# Provided material
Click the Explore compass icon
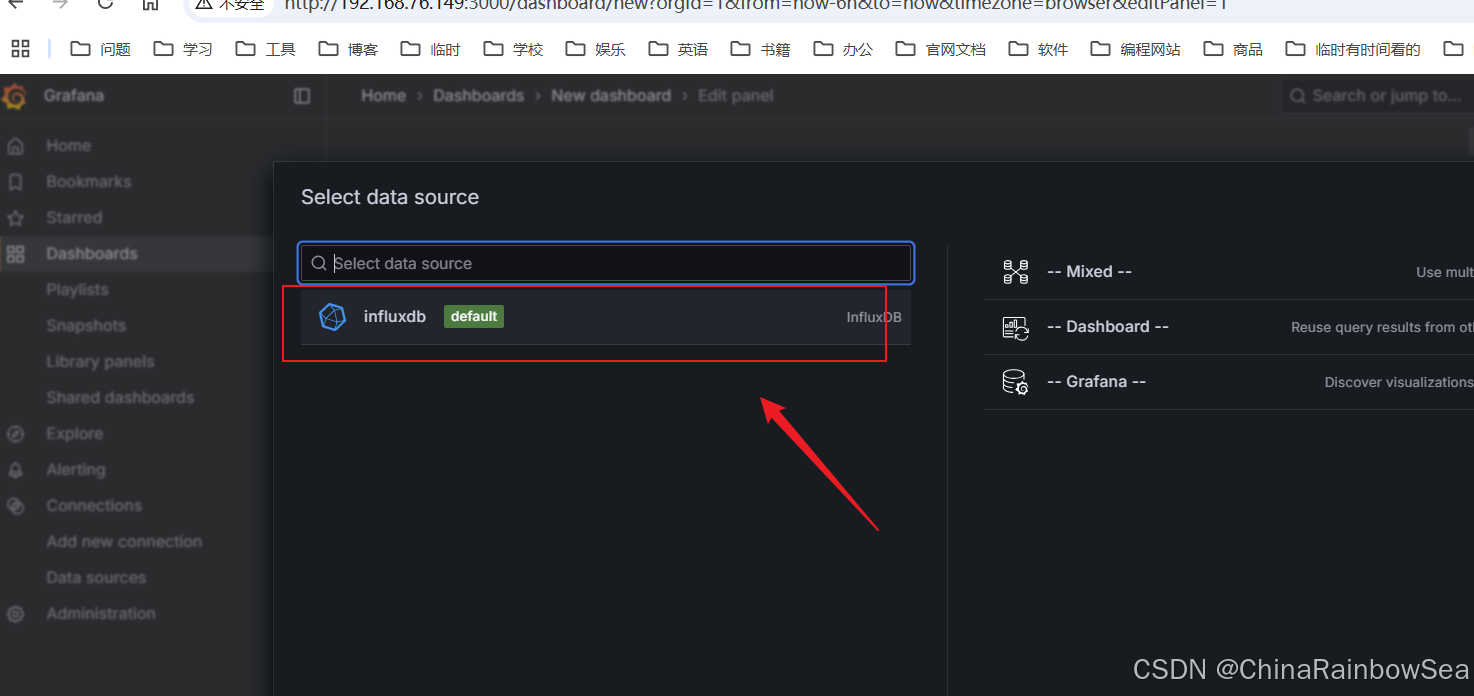The height and width of the screenshot is (696, 1474). click(x=15, y=434)
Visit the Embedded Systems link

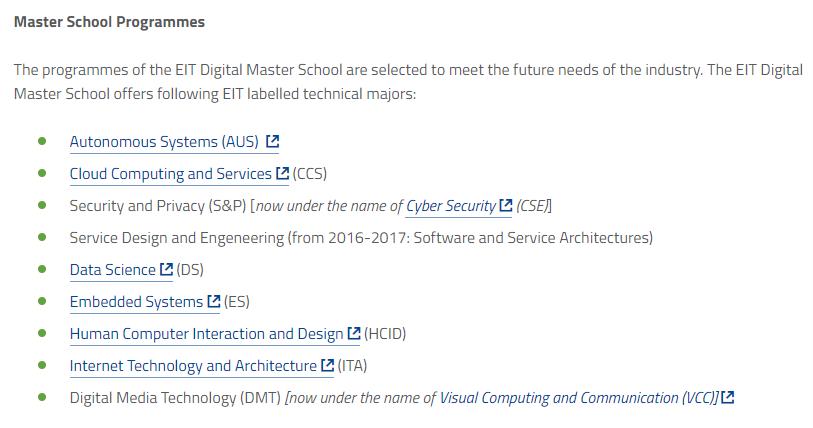coord(136,302)
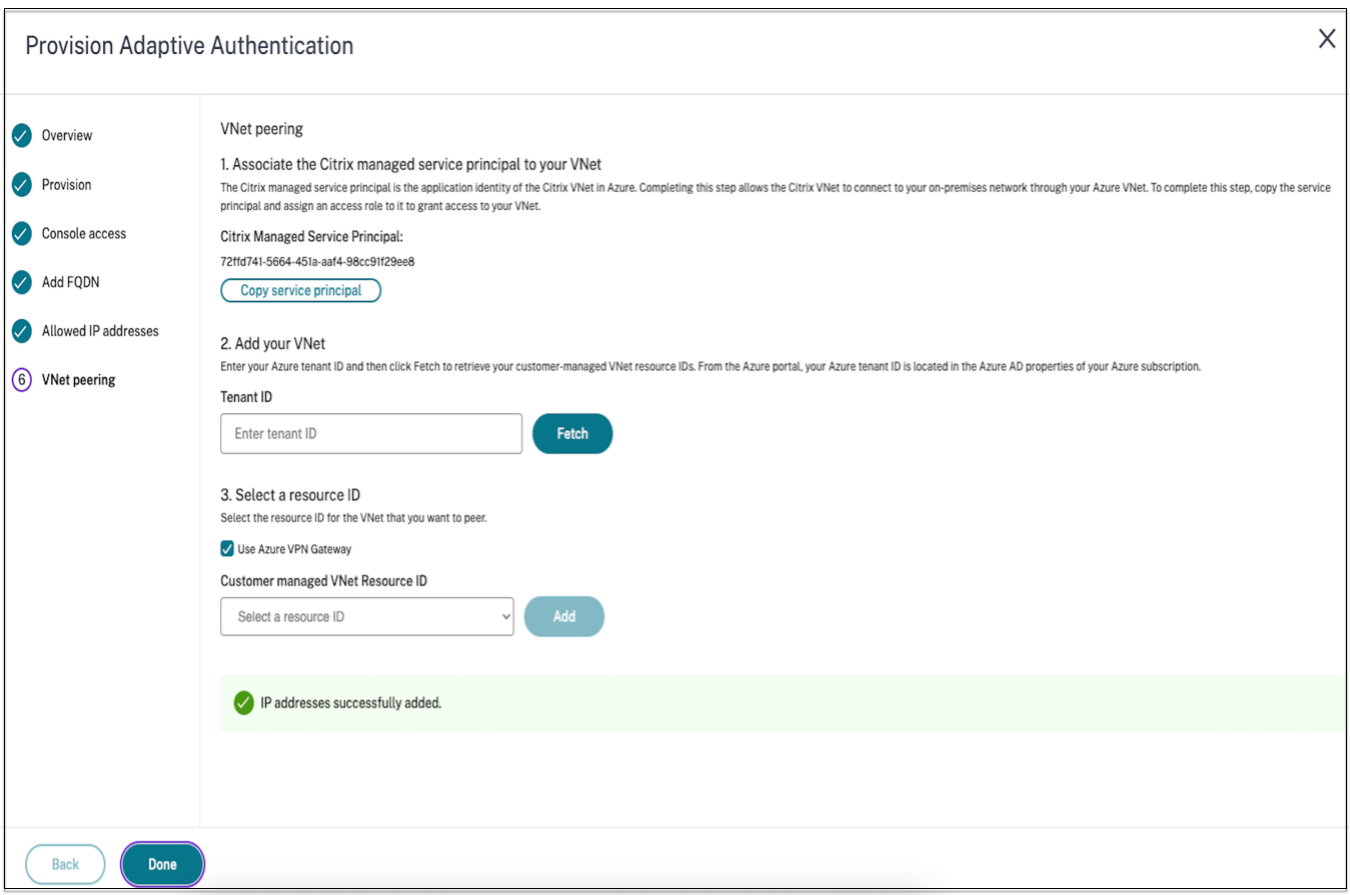1350x895 pixels.
Task: Click the Overview step checkmark icon
Action: (22, 136)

# What needs to be done
The entries are to be copied exactly, and each image is to be omitted.

# Result below
Click the Explore compass icon
The height and width of the screenshot is (696, 1474). click(x=15, y=434)
Visit the Embedded Systems link

coord(136,302)
1350x895 pixels.
Task: Click the Overview step checkmark icon
Action: (22, 136)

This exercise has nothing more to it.